>>

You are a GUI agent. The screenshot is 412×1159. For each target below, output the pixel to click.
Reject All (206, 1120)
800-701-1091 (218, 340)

<<
>>

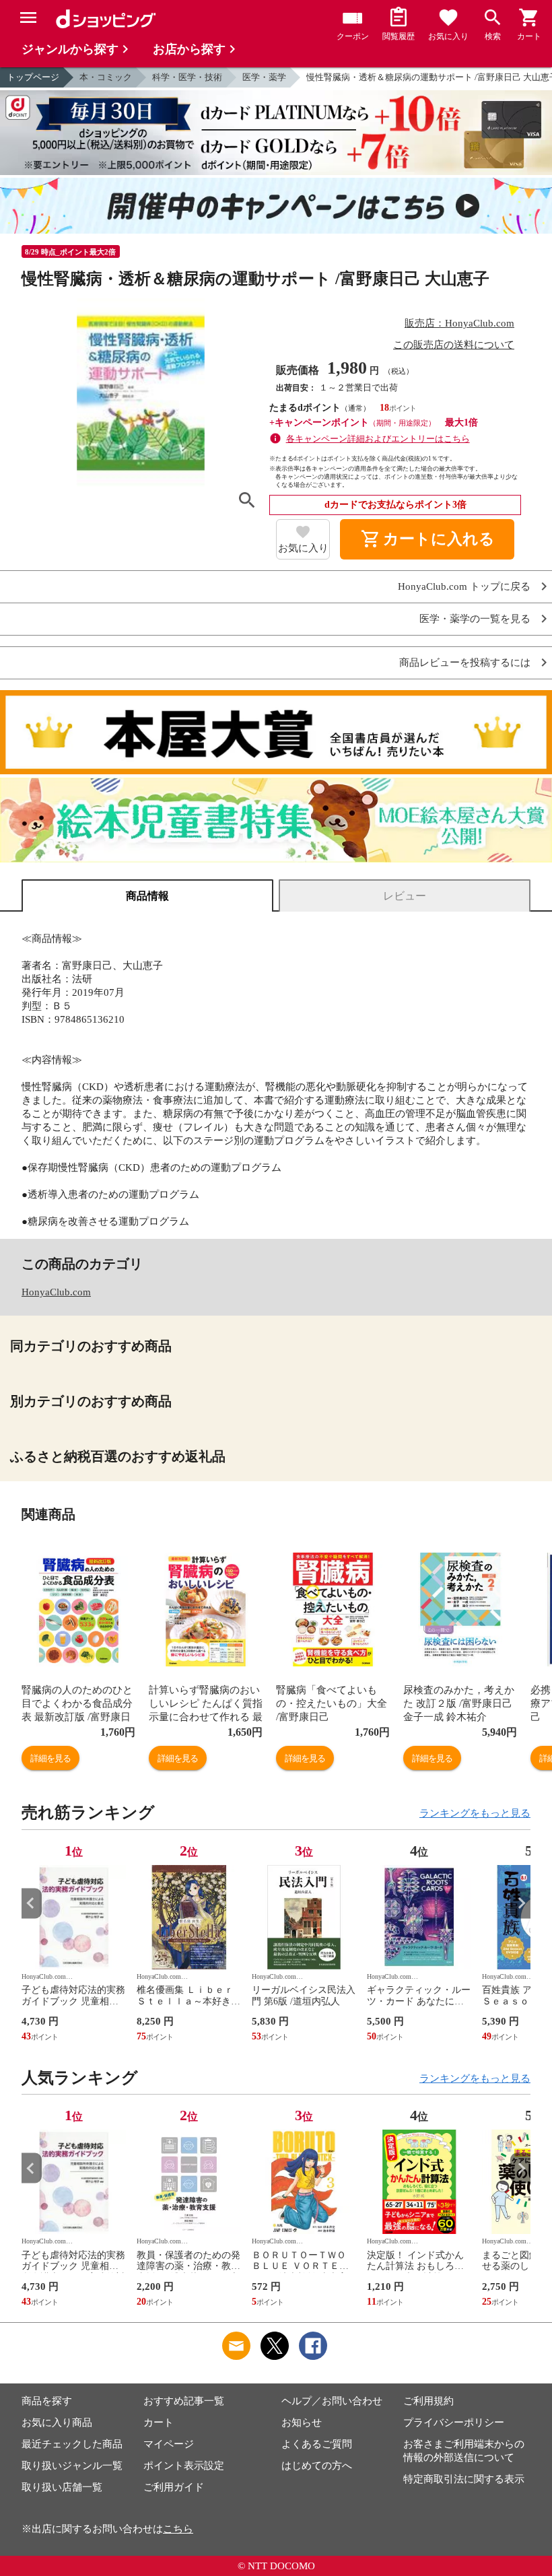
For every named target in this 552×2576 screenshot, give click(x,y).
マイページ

<<
>>

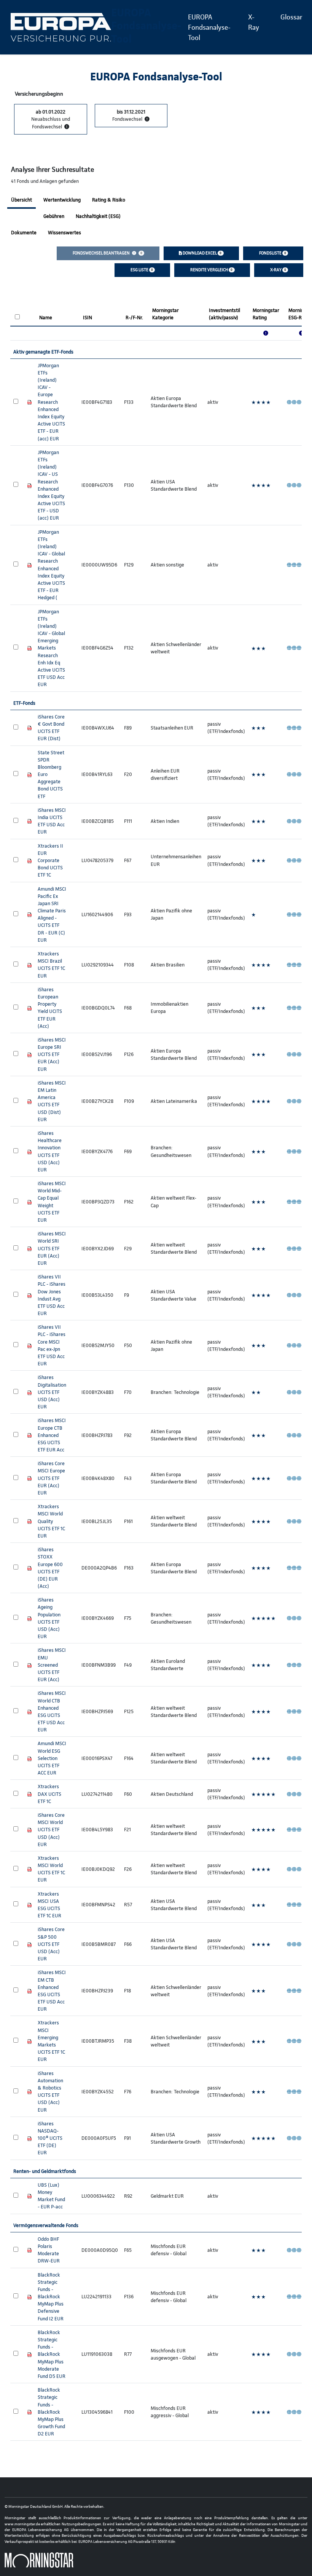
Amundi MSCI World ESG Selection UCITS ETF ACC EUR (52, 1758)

<<

Work to be completed: In the listing above, find each line with the word "click" and copy it out.

Written solution:
You are a GUI agent. The screenshot is 412×1159. For each target below, output the pixel to click.
For every named target in this 552×2576 screenshot, give click(x,y).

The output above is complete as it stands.